[Dataset entries]
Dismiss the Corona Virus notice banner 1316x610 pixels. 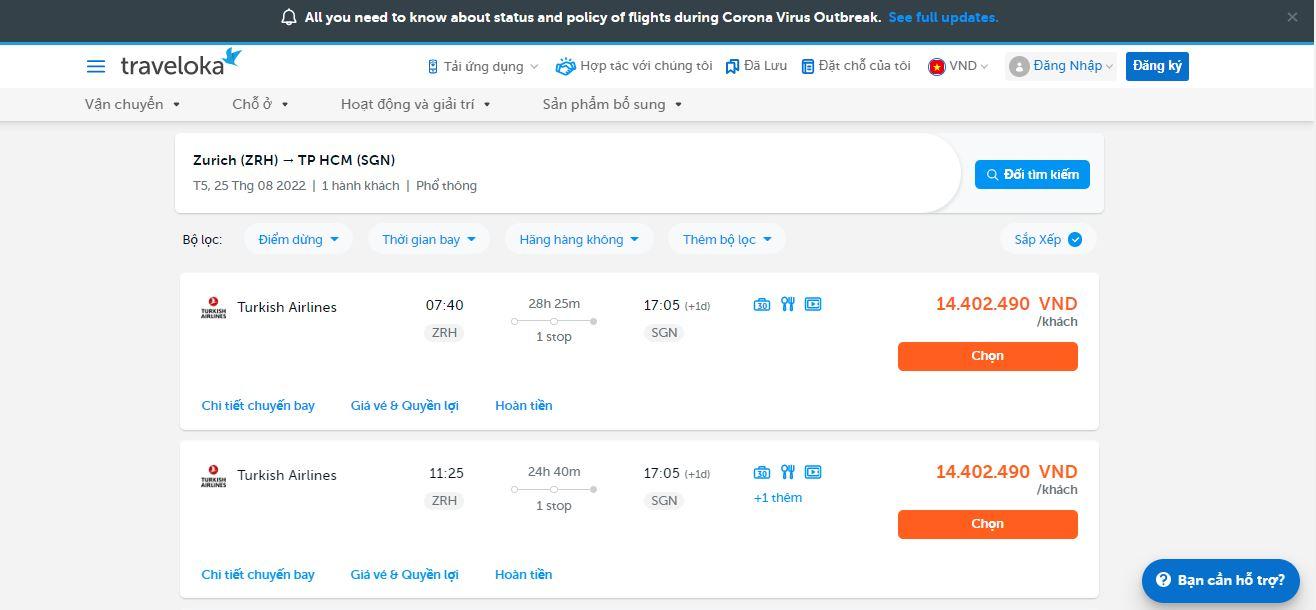pos(1292,17)
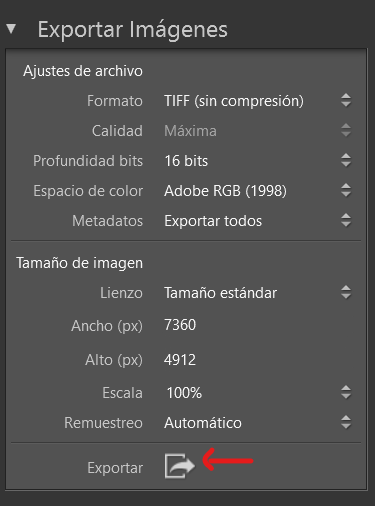Collapse the Exportar Imágenes panel triangle

[11, 29]
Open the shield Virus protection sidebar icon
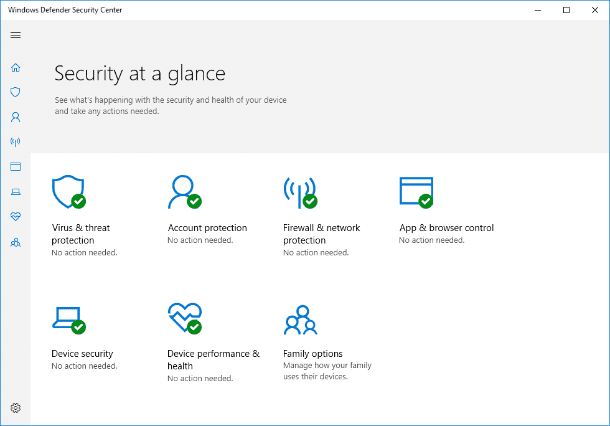This screenshot has width=610, height=426. [x=16, y=92]
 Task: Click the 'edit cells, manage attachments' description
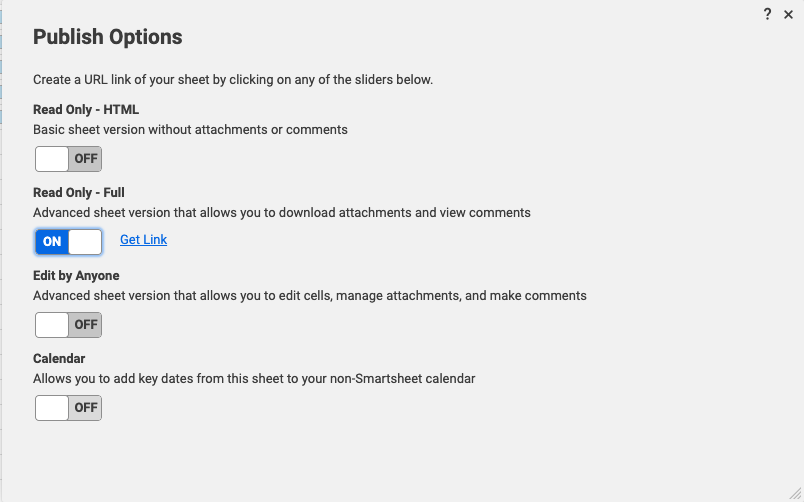coord(310,296)
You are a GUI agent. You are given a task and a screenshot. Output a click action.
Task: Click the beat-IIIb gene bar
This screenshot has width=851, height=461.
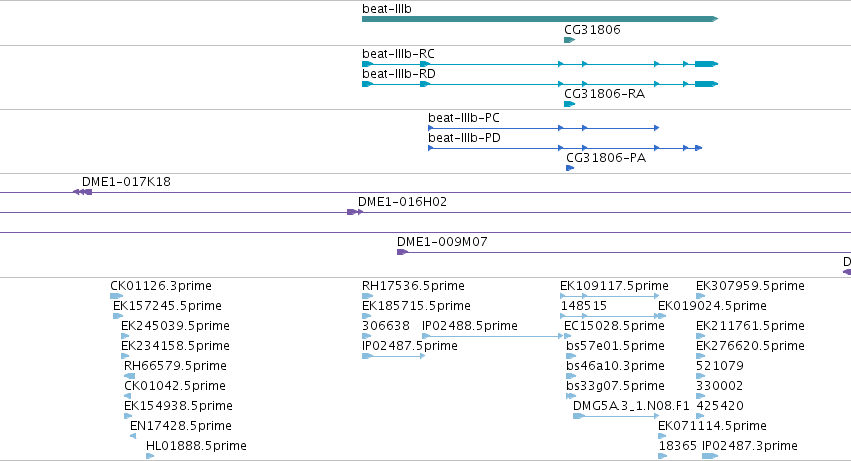click(540, 19)
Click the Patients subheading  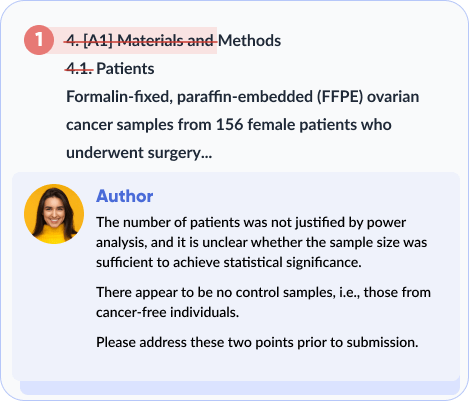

• TO DO:
Could you repeat, exactly and with nothing else, the lines from the one containing "Open the shield Virus protection sidebar icon" through the last line of the records above, leaving out the pictures?

• PROBLEM SOLUTION:
Open the shield Virus protection sidebar icon
This screenshot has width=610, height=426. [x=16, y=92]
 Task: Click the 'edit cells, manage attachments' description
coord(310,296)
You are a GUI agent. You are given a task and a screenshot. Output a click action.
Task: Click the beat-IIIb gene bar
This screenshot has width=851, height=461.
click(540, 19)
Click the Patients subheading  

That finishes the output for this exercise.